Konteks politik tentu saja menarik perdebatan ini menjadi lebih sengit, terlebih di saat suhu politik memanas menjelang Pilpres 2019. NU kemudian dituduh sebagai kelompok oportunis, liberalis, dan masih banyak tuduhan lainnya yang sarat nuansa kepentingan politik. NU yang sejauh ini dekat dengan Jokowi, lalu "dihabisi" oleh kelompok-kelompok penentangnya.
Saya justru melihat, mereka yang menuduh NU berpolitik dengan fatwa "kafir" memang sejauh ini merupakan pendukung Prabowo, sehingga sulit dilihat dalam konteks diskursus agama yang lebih mengedepankan nalar keagamaan.
Yang ada justru ada semacam upaya pengalihan isu politik, dimana NU dituduh akan mengamandemen ayat Alquran dengan mengganti "kafir" dengan "non-muslim".

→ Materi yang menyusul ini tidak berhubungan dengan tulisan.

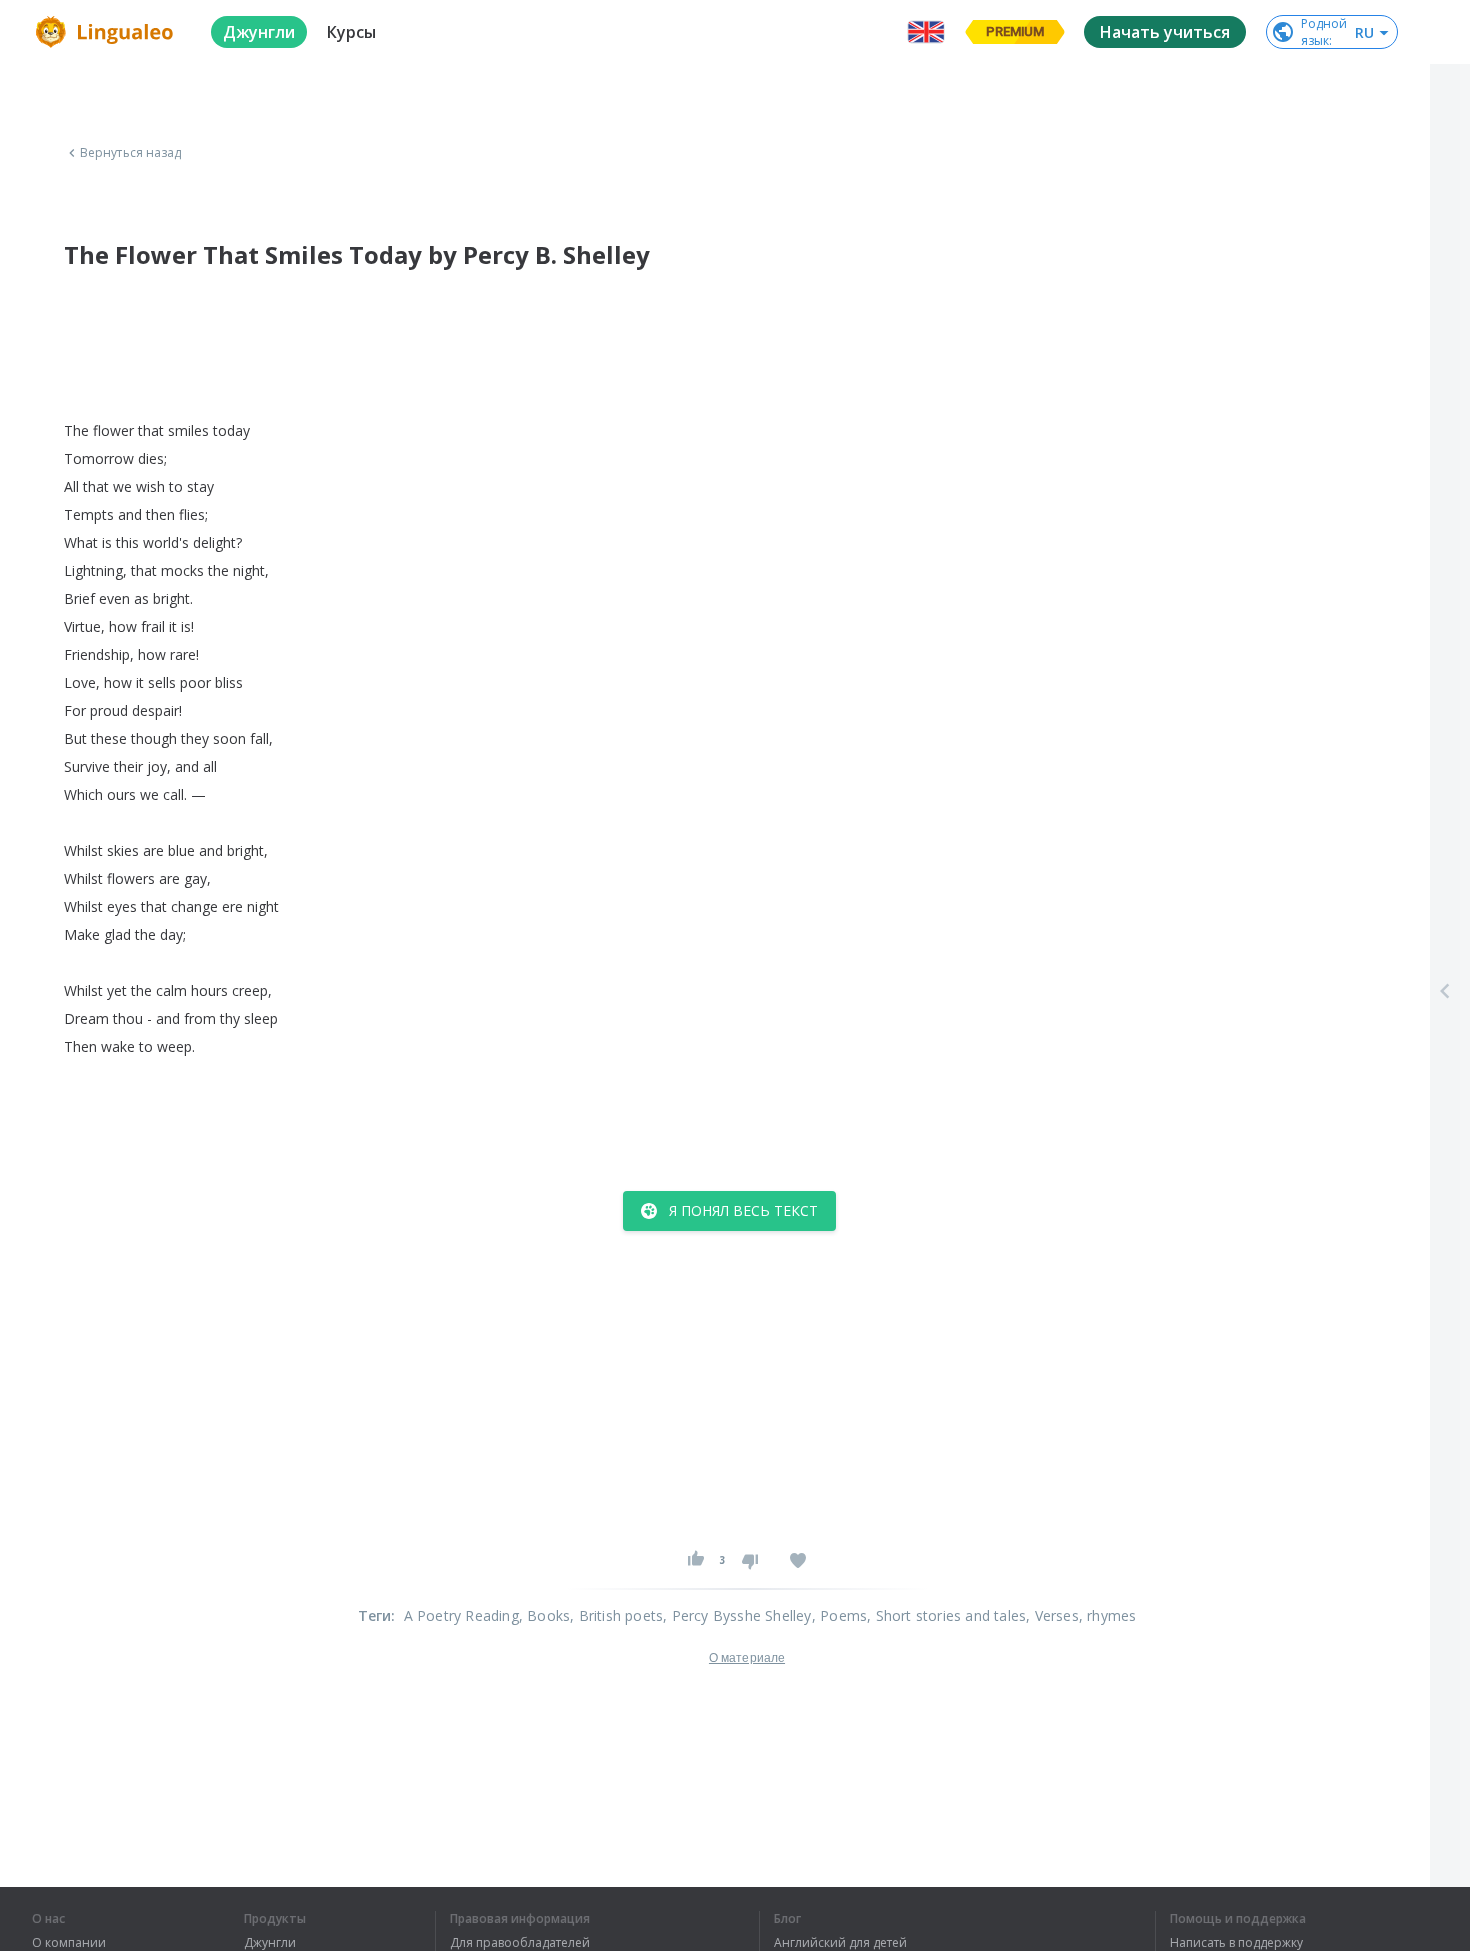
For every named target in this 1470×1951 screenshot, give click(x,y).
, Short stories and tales (946, 1615)
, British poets (616, 1615)
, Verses (1052, 1615)
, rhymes (1108, 1615)
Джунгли (270, 1943)
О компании (69, 1943)
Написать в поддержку (1236, 1943)
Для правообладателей (520, 1943)
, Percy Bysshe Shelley (737, 1615)
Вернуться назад (131, 153)
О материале (747, 1658)
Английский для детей (840, 1943)
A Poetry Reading (461, 1615)
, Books (544, 1615)
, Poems (839, 1615)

Bagi saya ini sangat berlebihan, terlebih banyak yang tidak memahami secara lebih jauh, bagaimana istilah "kafir" ini dapat dibagi secara teologis maupun sosiologis.
Untuk lebih memahami diksi ini memang terlampau sulit, sebab, kebanyakan jika ingin melihat konteks "kafir" secara lebih komprehensif harus merujuk pada kitab-kitab klasik berbahasa Arab.
Sebagai bahan perbandingan, menarik saya kira jika kita menelusuri makna "kafir" yang lebih luas, sebagaimana ditulis oleh Ibnu al-Mandzur dalam kitabnya, "Lisan al-'Arab".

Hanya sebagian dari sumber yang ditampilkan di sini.